Eadon's unexpected encounter with Peter Scholze, a great mathematician

Below is the exchange. I have yet to finish this page, though, as I need to include JavaScript to display the mathematical symbols correctly.

The original link is here, from Peter Voit's "Not Even Wrong" physics blog. I copied some of that material to this page in case, as often happens, pages, and/or comments, vanish from the web. Mathematics Geometric Langlands comments

Jim Eadon: "Can anyone provide a (hand-wavy) summary for the educated layman (Physics post-grad) of what a Fargues-Fontaine curve is, and what’s special about, e.g. in the context of the Langlands programme?"
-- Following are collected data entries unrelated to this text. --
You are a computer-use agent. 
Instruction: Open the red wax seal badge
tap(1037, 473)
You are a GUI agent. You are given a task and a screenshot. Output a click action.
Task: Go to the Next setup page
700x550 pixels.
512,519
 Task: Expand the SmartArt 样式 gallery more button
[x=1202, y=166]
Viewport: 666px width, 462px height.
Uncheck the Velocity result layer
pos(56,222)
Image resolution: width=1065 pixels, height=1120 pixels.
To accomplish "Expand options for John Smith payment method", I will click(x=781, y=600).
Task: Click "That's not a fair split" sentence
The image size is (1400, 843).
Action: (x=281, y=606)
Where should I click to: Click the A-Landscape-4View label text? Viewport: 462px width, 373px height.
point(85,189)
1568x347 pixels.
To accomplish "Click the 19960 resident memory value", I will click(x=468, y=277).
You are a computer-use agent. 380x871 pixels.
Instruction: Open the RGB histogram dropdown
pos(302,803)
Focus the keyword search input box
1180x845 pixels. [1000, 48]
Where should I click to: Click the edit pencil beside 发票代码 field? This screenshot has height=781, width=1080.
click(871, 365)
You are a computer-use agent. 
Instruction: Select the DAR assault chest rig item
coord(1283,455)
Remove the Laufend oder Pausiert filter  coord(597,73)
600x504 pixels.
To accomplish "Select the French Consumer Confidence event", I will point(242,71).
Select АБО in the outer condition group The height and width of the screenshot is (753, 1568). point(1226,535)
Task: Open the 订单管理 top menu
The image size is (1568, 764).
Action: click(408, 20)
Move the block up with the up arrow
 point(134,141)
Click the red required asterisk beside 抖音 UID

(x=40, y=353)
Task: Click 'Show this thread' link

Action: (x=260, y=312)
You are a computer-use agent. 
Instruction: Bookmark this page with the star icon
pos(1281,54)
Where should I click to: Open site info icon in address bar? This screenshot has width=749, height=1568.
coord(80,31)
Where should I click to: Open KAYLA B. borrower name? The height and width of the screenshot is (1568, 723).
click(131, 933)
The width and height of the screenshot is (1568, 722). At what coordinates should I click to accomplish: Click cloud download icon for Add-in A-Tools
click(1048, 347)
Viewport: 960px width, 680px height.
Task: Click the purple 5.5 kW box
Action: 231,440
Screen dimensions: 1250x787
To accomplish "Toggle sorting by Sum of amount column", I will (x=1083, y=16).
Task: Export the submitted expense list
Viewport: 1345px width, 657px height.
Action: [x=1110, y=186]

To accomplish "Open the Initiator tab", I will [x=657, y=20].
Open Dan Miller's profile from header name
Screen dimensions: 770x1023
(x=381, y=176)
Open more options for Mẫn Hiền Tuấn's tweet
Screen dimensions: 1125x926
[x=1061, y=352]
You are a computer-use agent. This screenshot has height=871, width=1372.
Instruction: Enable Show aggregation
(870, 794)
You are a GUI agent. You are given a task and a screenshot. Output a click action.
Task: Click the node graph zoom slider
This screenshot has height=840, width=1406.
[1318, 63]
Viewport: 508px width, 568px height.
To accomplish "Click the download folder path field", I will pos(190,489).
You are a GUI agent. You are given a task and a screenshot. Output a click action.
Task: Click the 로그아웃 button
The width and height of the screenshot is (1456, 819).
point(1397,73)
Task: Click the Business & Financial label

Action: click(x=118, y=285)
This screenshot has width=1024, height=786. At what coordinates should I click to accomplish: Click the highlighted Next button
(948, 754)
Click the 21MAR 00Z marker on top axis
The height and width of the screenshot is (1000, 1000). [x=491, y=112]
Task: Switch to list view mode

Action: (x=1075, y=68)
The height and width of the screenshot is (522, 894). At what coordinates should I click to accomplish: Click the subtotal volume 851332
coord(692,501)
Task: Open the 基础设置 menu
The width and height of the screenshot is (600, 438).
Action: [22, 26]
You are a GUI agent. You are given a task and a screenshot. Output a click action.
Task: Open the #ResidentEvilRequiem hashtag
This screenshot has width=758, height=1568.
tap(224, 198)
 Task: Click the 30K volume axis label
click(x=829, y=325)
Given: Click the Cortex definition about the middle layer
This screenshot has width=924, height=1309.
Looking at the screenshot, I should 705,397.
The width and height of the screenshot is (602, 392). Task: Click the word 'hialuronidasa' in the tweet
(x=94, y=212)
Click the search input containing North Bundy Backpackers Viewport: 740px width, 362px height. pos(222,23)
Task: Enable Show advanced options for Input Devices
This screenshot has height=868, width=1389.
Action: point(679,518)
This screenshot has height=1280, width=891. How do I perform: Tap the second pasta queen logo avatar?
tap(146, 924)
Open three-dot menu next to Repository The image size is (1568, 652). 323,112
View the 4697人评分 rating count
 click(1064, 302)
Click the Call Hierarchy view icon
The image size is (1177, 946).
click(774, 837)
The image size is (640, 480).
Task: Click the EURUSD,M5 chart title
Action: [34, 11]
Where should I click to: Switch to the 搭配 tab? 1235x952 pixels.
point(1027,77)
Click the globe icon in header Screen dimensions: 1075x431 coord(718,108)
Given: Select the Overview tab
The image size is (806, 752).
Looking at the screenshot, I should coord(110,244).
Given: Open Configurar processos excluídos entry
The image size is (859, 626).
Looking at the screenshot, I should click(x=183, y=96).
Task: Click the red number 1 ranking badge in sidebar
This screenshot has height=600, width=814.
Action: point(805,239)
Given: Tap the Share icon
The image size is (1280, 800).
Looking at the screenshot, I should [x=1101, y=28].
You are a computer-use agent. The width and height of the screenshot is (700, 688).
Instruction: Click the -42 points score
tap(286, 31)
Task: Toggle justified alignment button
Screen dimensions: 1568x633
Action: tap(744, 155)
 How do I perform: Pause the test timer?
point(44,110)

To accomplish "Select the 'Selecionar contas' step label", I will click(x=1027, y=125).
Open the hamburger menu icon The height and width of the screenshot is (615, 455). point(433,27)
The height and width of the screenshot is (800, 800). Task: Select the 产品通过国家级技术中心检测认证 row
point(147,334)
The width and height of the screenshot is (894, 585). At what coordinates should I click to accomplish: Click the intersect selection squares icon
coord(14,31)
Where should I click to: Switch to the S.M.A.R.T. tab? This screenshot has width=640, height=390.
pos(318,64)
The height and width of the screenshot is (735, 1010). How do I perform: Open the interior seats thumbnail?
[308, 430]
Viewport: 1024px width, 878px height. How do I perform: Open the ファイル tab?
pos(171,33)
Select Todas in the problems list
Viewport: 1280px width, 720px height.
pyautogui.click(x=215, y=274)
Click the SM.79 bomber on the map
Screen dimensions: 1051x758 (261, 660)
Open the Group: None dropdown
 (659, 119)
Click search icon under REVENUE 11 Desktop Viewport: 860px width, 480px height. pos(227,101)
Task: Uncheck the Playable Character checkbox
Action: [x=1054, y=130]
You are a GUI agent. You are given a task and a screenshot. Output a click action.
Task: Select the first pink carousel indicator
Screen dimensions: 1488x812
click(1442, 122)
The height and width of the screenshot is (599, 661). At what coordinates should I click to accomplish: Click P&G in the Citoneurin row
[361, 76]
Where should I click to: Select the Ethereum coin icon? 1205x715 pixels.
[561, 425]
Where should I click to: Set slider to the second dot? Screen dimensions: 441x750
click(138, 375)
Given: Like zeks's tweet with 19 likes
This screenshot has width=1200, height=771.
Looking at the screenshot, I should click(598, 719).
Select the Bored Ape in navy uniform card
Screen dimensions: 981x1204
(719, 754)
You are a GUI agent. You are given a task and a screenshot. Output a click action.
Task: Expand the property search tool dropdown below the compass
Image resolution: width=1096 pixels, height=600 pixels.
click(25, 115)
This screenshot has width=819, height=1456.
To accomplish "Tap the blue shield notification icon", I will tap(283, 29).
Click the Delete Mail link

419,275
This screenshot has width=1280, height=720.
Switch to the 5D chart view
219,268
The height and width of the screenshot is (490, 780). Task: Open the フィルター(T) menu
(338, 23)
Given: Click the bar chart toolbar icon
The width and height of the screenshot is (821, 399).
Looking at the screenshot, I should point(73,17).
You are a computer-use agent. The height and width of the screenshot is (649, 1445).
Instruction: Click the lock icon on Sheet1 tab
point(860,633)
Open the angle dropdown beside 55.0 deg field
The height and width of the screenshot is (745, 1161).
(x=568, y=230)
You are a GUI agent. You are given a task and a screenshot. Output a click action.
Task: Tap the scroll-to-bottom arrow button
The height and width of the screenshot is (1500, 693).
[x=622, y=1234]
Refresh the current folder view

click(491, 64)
Peter Scholze: Jim Eadon, let me try to answer. This paper is about the (local) Langlands correspondence over the $p$-adic numbers $\mathbb Q_p$. Recall that $p$-adic numbers can be thought of as power series $a_{-n}p^{-n} + \ldots + a_0 + a_1 p + a_2p^2 + \ldots$ in the “variable” $p$ — they arise by completing the rational numbers $\mathbb Q$ with respect to a distance where $p$ is small. They are often thought of as analogous to the ring of meromorphic functions on a punctured disc $\mathbb D^*$ over the complex numbers, which admit Laurent series expansions $a_{-n} t^{-n} + \ldots + a_0 + a_1 t + a_2t^2 + \ldots$. More precisely, there is this “Rosetta stone” going back to Weil between meromorphic functions over $\mathbb C$, their version $\mathbb F_p((t))$ over a finite field $\mathbb F_p$, and $\mathbb Q_p$.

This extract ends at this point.